I continue, “You can’t just jump from one idea to another.  Since you can’t do everything you want to do and you can’t be everything to everyone, what is really relevant and how are you going to deliver the essentials that the largest number of your readers and customers want?”

And that is what I am currently trying to do.  I’ve developed a magazine.  There’s a free forum.  A worldwide directory. And I’m writing ebooks.  The other side of my business has created e-commerce sites in a variety of areas.

So now, I’m asking you.  What is important to you?  What questions do you have that you’re dying to have answered?  What solutions are eluding you to problems that you are experiencing?  What needs to you see that you would love to have filled?

Help me out, folks!  Help me focus on what is really essential.  Tell me what your ideas are in the comments area.  All these ideas that I have are just too dangerous for me to try them all.




8 thoughts on “Ideas Can Be Dangerous!”

  1. As Eve says, red can be used for many different themes. They are great additions to birthday gifts or any “happy” type gift. You wouldn’t want to use them for sympathy but even in a get-well gift that you want to be really cheerful, red can work.
    And, yes, Eve, you are right about those early discounts. Most of us are procrastinators and even though we realize that ordering later can cost us more money, we tend to do exactly that.
    One way that Diana might make it easier on herself for those last-minute orders (particularly Christmas Eve) is to have a few gifts already made up. When a procrastinator calls, you can always tell him/her that .you only have certain things left that can be filled for the holiday. They will usually take what you have and if you have it already made up, it’s so much easier. Another option is to push them towards a New Year’s gift instead. Tell them how much more it will be appreciated and remembered than a last-minute Christmas gift will be.

  2. I find that red, red, red items work well for me from November on, so that they can be used from Christmas, through Chinese NY and then through Valentines….. My Chinese baskets usually incluide some chocolates so the red tissues, ribbon even embossed and packaged chocolates in red / gold can go on and on. Joyce it is so right to mention keeping your inventory to a minimum of choices, it can get out of control if you always give brands in your descriptions, I learnt ( Brit spelling sorry….) this very early on. The discounts for early ordering never seemed to work for me but worth a try……

  3. Glenda, you’re right that it is a trade-off of either time spent learning how to do it yourself and actually doing it or spending money to have someone else do it for you. Unfortunately, most in this industry don’t want to spend either. That’s why the “big boys” do so well.
    As far as who to recommend when you prefer to spend the money, I really don’t know. Since I do my own and learn from experts in this area who teach but don’t provide the service for pay, I can’t tell you who will actually give you value for your dollars or who will rip you off. One thing to remember is that no one can guarantee you a first page listing on google unless it is a PAID listing.

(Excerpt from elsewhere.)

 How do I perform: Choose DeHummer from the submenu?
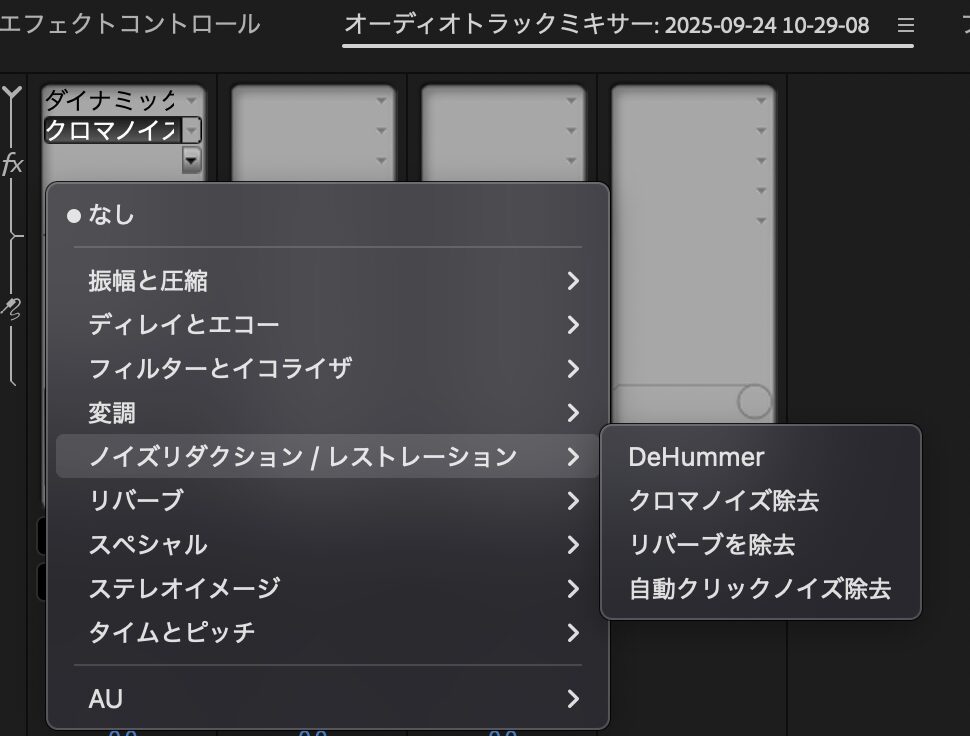tap(696, 457)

  4. Diane, those last-minute orders are always a problem. One way to handle it (and this doesn’t always work) is to offer them a discount if they order by a certain date. You mention waiting to place your orders until you see what your customers want to order. This makes me wonder if you are offering them too many options. The only way you can control your inventory is to buy products that you can use in different combinations in many different gifts. This way, you can create gifts that look completely different, but contain combinations of the same products, by the use of different containers, enhancements, and even labels and gift wrap.
    If you read the article in our current magazine (May/June 2013) about “why my gift baskets don’t look like those in the magazines,” you’ll see that many, who are new to the industry, think they have to have cases of themed products to produce gift baskets that their customers will want. As I stated in the article, if I ordered all the themed Halloween products that are used in a magazine photo for Halloween, I would be eating Halloween products for the next year.
    It’s a simple task of buying smarter and understanding how to create products that actually sell. A good idea for the next ebook after the two I’m finishing up are out. Thanks for the idea. And I hope this info helps.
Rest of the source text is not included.